§ **Data provided**
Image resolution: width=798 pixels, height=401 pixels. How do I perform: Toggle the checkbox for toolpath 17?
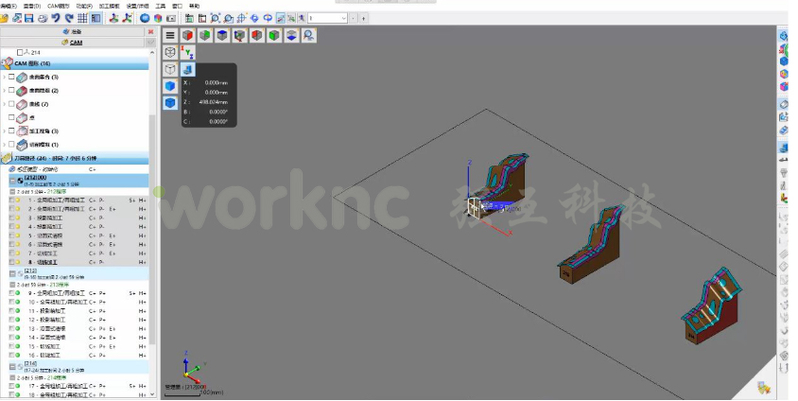coord(11,383)
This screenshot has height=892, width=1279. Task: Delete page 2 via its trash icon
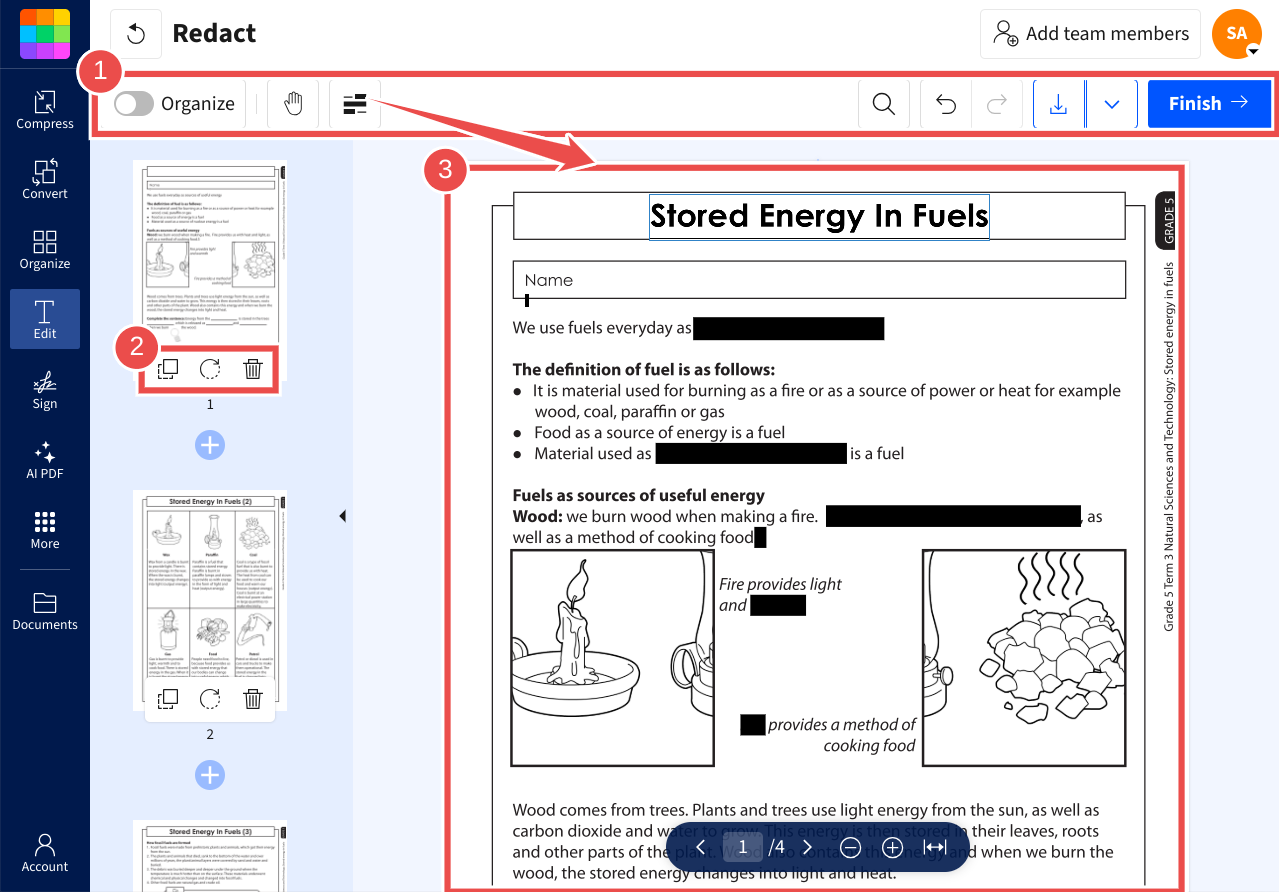[x=253, y=698]
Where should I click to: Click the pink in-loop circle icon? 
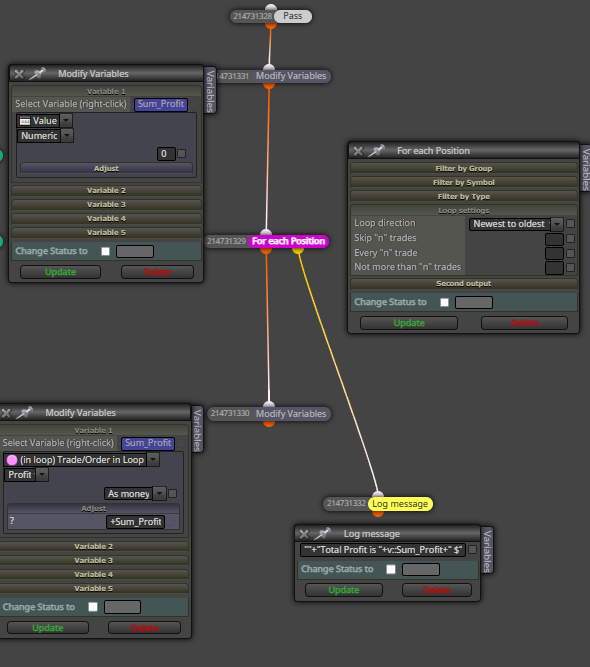pos(12,460)
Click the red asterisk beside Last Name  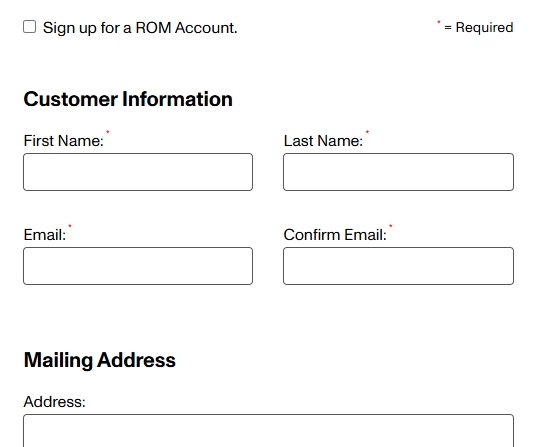367,132
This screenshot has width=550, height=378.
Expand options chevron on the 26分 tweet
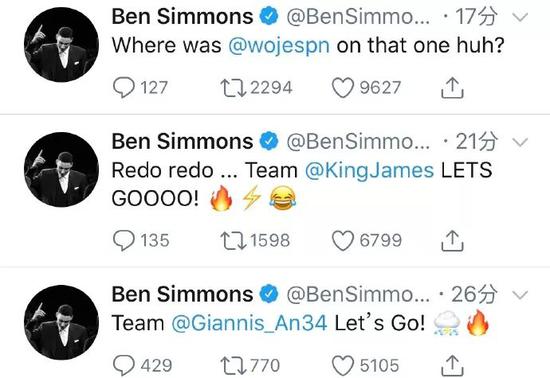tap(520, 295)
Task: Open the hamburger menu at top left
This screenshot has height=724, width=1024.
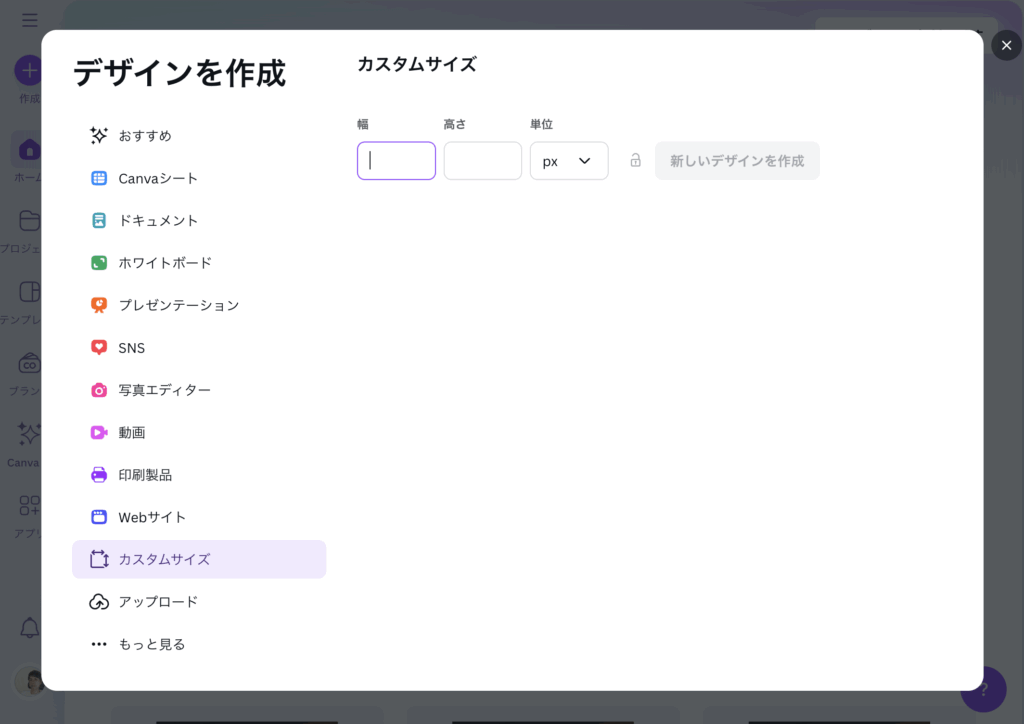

§ **Task**
Rewrite everything from the line containing "This screenshot has width=550, height=378." down to the end of the records as a numbered list. Skip any blank lines and leave out the pictures.

§ **Solution to this problem**
1. This screenshot has width=550, height=378.
2. Expand options chevron on the 26分 tweet
3. tap(520, 295)
4. Task: Open the hamburger menu at top left
5. This screenshot has height=724, width=1024.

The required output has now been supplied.